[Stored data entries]
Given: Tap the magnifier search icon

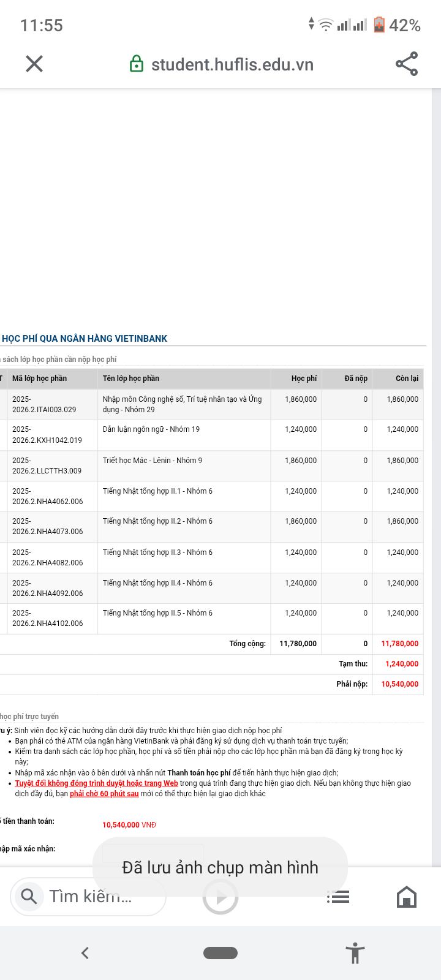Looking at the screenshot, I should click(x=29, y=897).
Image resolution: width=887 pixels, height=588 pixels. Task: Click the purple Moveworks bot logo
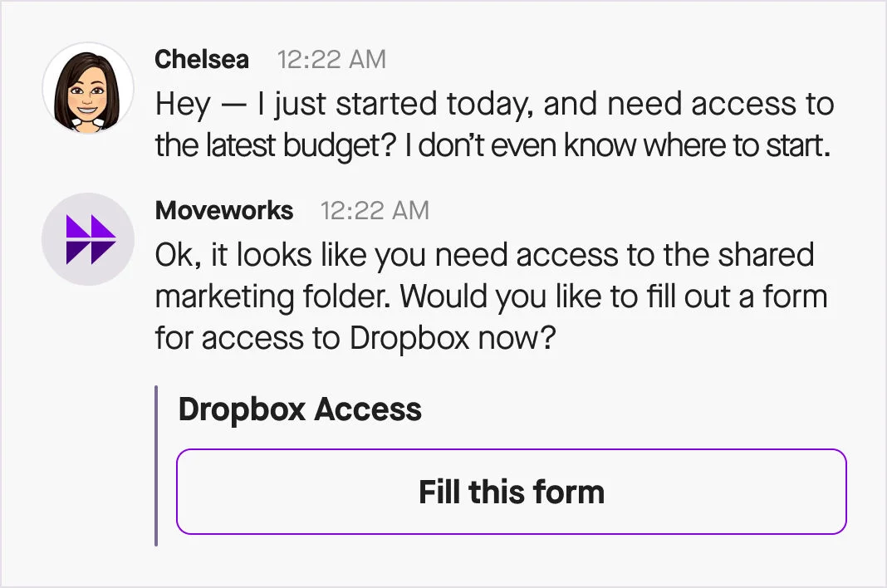[88, 239]
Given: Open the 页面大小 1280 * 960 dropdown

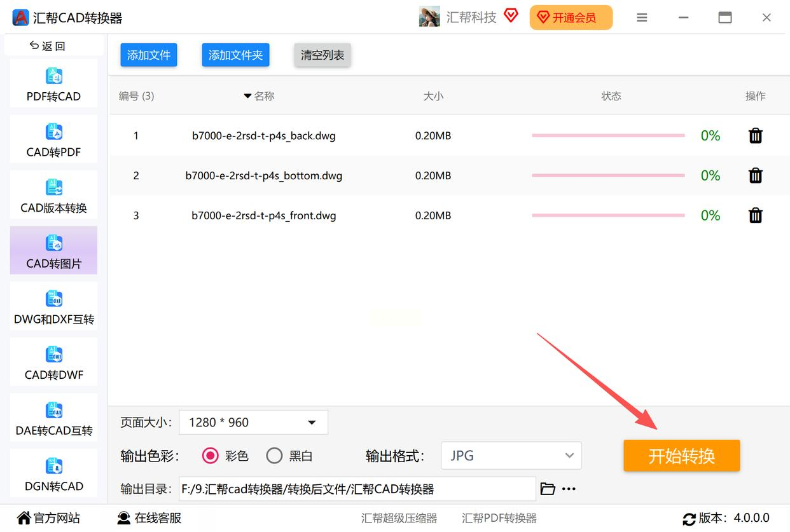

• [TRY IT]: All of the entries above need to be transcribed exactly, except for the pictures.

• [OUTPUT BELOW]:
Given: Tap the magnifier search icon

Looking at the screenshot, I should click(x=29, y=897).
Image resolution: width=887 pixels, height=588 pixels. Task: Click the purple Moveworks bot logo
[88, 239]
Given: Open the 页面大小 1280 * 960 dropdown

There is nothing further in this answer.